PASSAGE PROVIDED:

****************

In FIG. 10, drive pulse pattern 1 shows the pattern of drive pulses applied to the segments 2 for which the updated display color is set to white (the display color before updating may be white, light gray, dark gray, or black), is the same as drive pulse pattern 1 in FIG. 9, and further description thereof is thus omitted.

Drive pulse pattern 2-1 is the pattern of drive pulses applied to the segments 2 of which the display color before updating is white and the updated display color is set to light gray.

With drive pulse pattern 2 in FIG. 9, nine −15 V pulses (first pulse) are applied in period T1, setting the segment 2 to black, and nine +15 V pulses (second pulse) are applied in period T2a to set the segment 2 to white. More specifically, a segment 2 that displayed white before updating is first changed to black and then reset to white through period T1 and period T2a.

With drive pulse pattern 2-1, however, 0 V is applied to the segment 2 in period T1 and period T2a, and segment 2 is held white through period T1 and period T2a. One +15 V pulse (second pulse) is then applied to the segment 2 in period T2b, and one −15 V pulse (third pulse) is applied in period T3 to set the segment 2 to light gray while maintaining DC balance.

Drive pulse pattern 2-2 shows the pattern of drive pulses applied to the segments 2 for which the display color before updating is light gray, dark gray, or black, and the updated display color is set to light gray. This drive pulse pattern is the same as drive pulse pattern 2 in FIG. 9, and further description thereof is thus omitted.

Drive pulse pattern 3-1 shows the pattern of drive pulses applied to the segments 2 of which the display color before updating is white and the updated display color is set to dark gray.

With drive pulse pattern 3-1, 0 V is applied in period T1 and period T2a, three +15 V pulses (second pulse) are applied in period T2b, and three −15 V pulses (third pulse) are applied in period T3 for the same reason described with reference to drive pulse pattern 2-1, thereby maintaining DC balance while setting the segment to dark gray.

****************

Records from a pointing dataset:
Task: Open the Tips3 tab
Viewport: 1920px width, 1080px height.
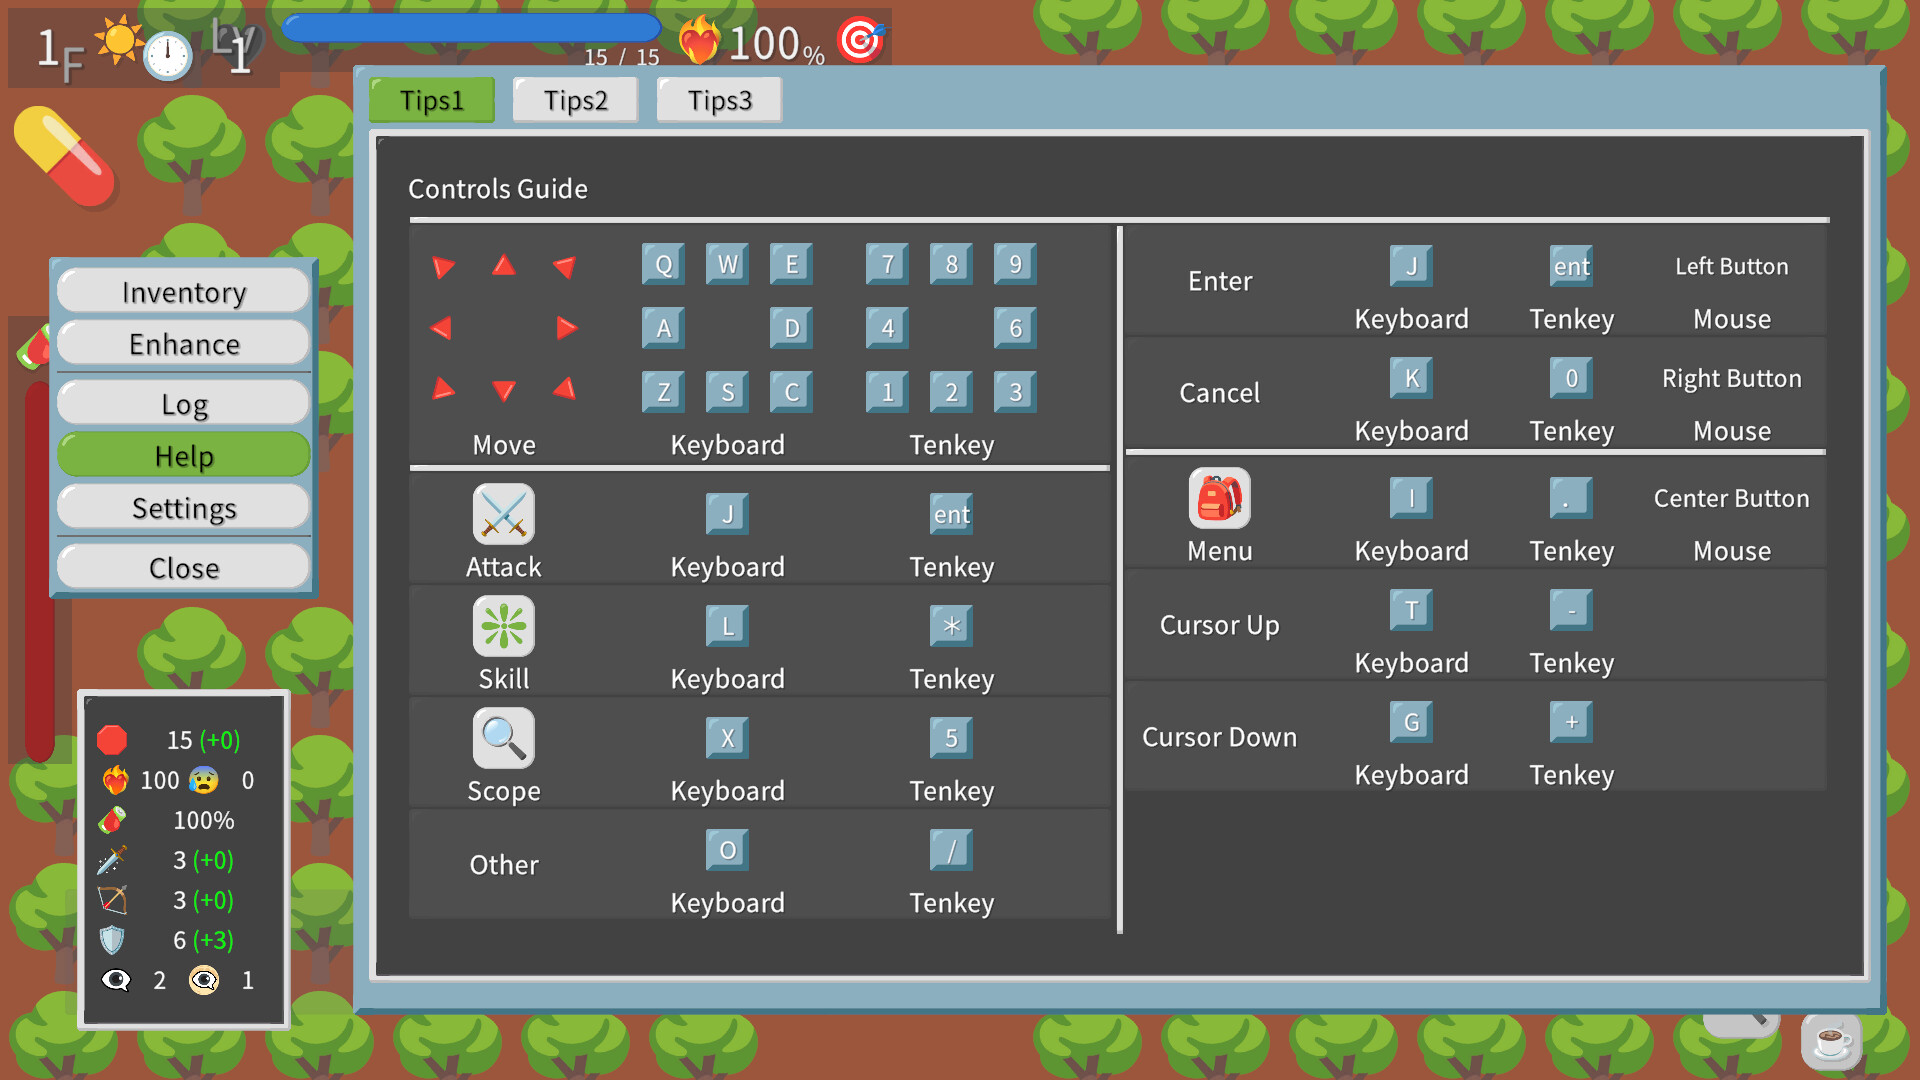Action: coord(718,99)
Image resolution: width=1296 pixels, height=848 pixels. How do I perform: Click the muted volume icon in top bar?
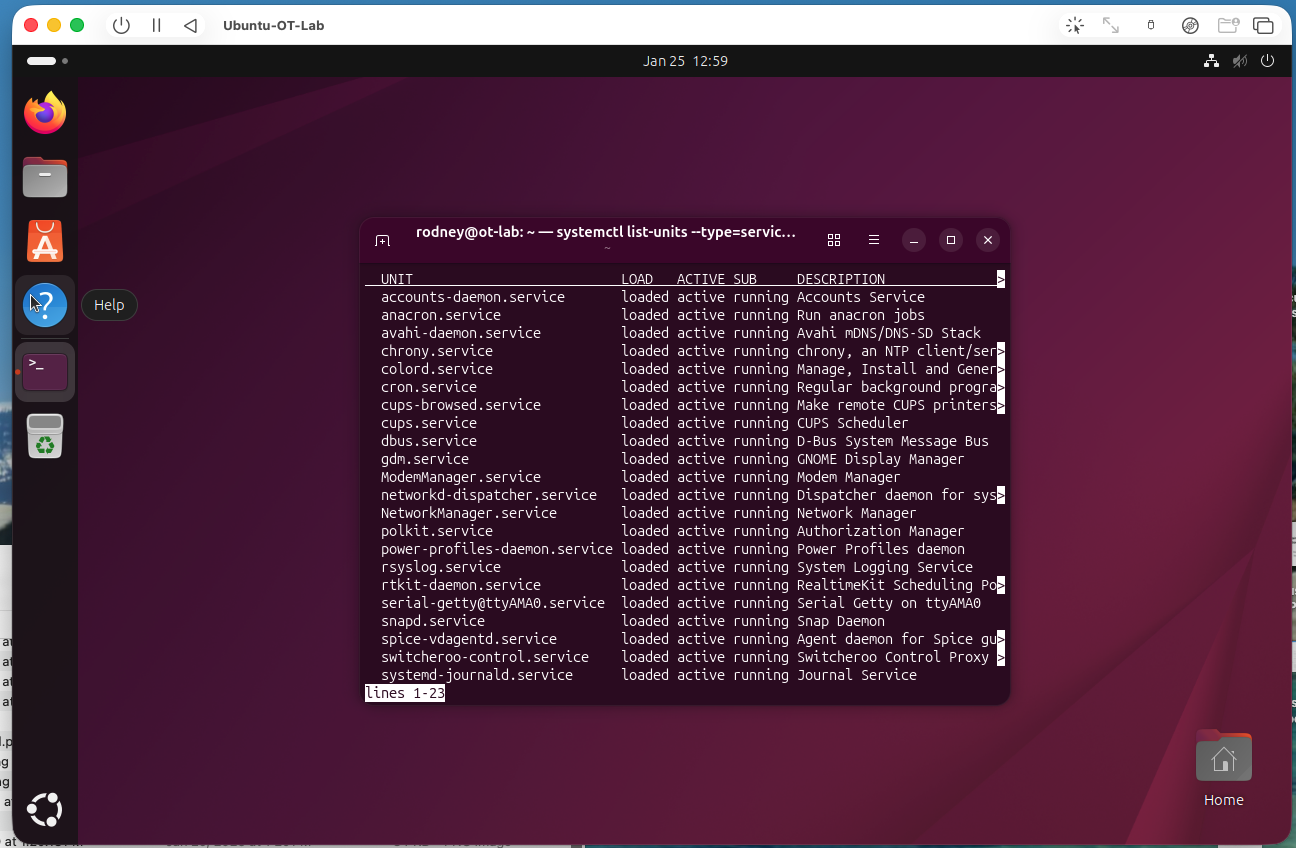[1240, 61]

****************

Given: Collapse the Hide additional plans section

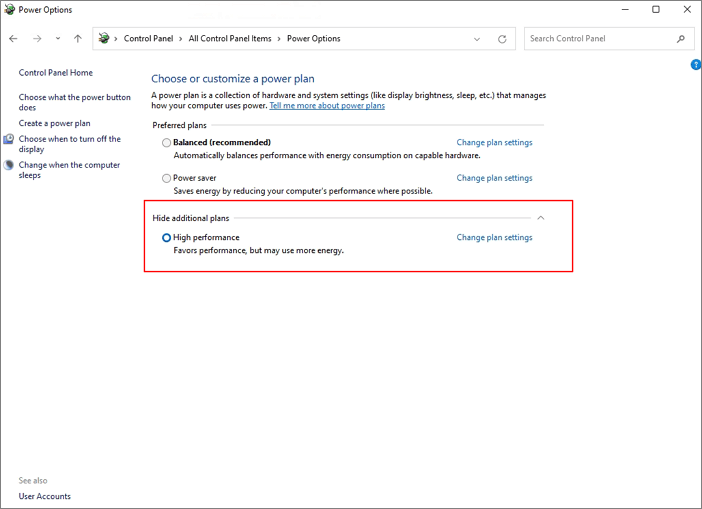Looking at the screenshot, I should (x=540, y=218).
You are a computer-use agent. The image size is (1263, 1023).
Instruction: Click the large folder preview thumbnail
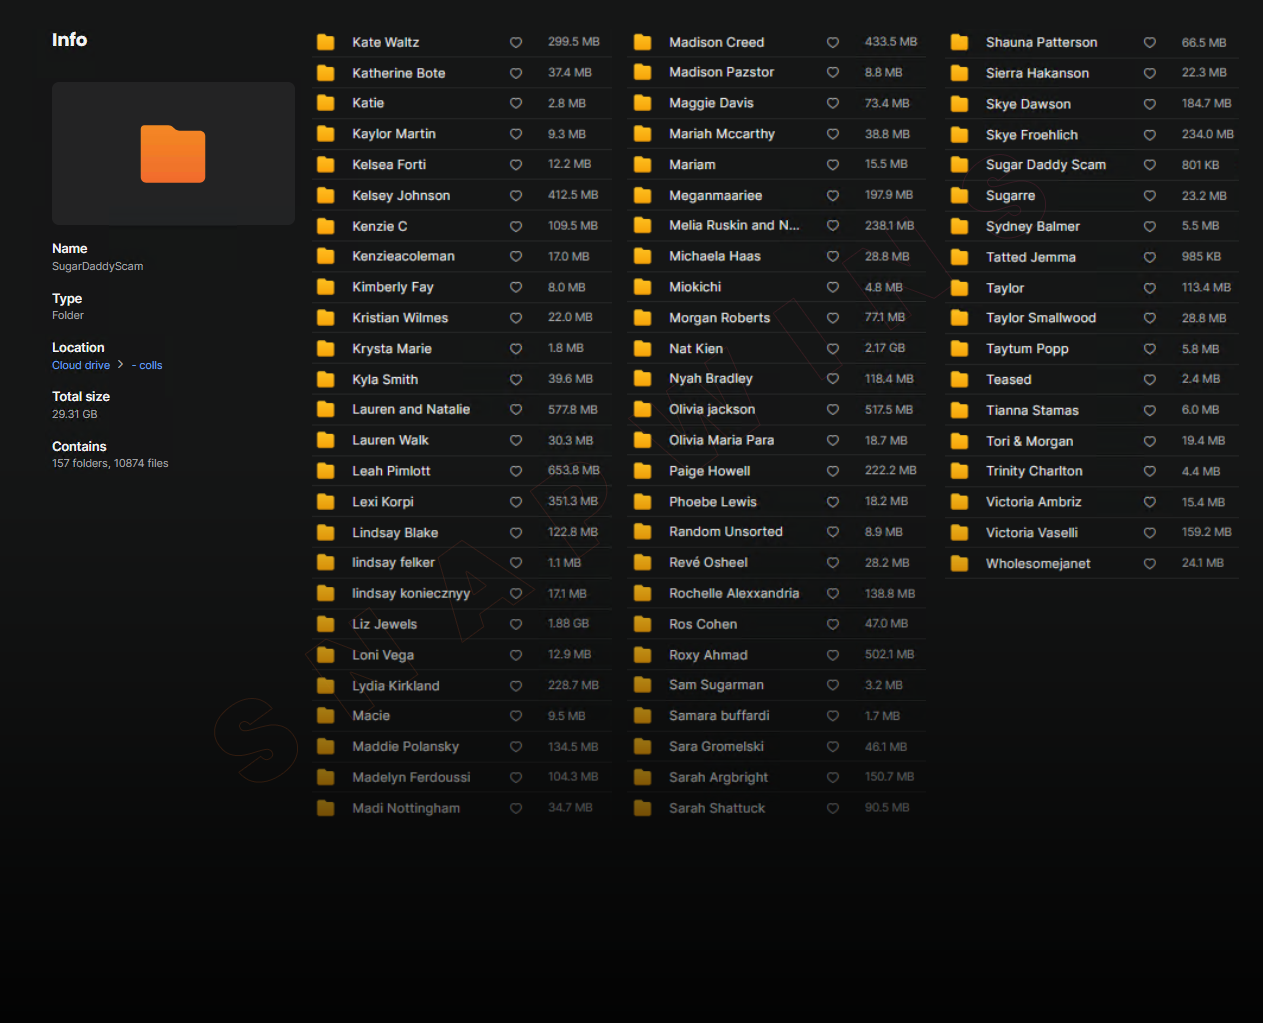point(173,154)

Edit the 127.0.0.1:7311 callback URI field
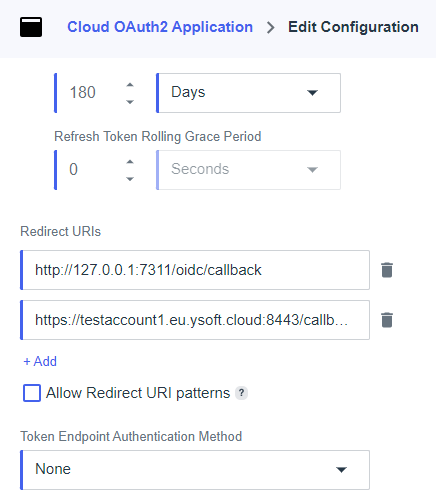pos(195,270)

****************

WHAT TO DO:
1. In the drive pulse passage, what voltage is applied to the segment during periods T1 and T2a under drive pulse pattern 2-1?
2. Please return the section of the drive pulse passage that begins at the words "Drive pulse pattern 2-2" and ends after the words "2 in FIG. 9, and further description thereof is thus omitted.".

EXPECTED RESPONSES:
1. 0 V

2.
Drive pulse pattern 2-2 shows the pattern of drive pulses applied to the segments 2 for which the display color before updating is light gray, dark gray, or black, and the updated display color is set to light gray. This drive pulse pattern is the same as drive pulse pattern 2 in FIG. 9, and further description thereof is thus omitted.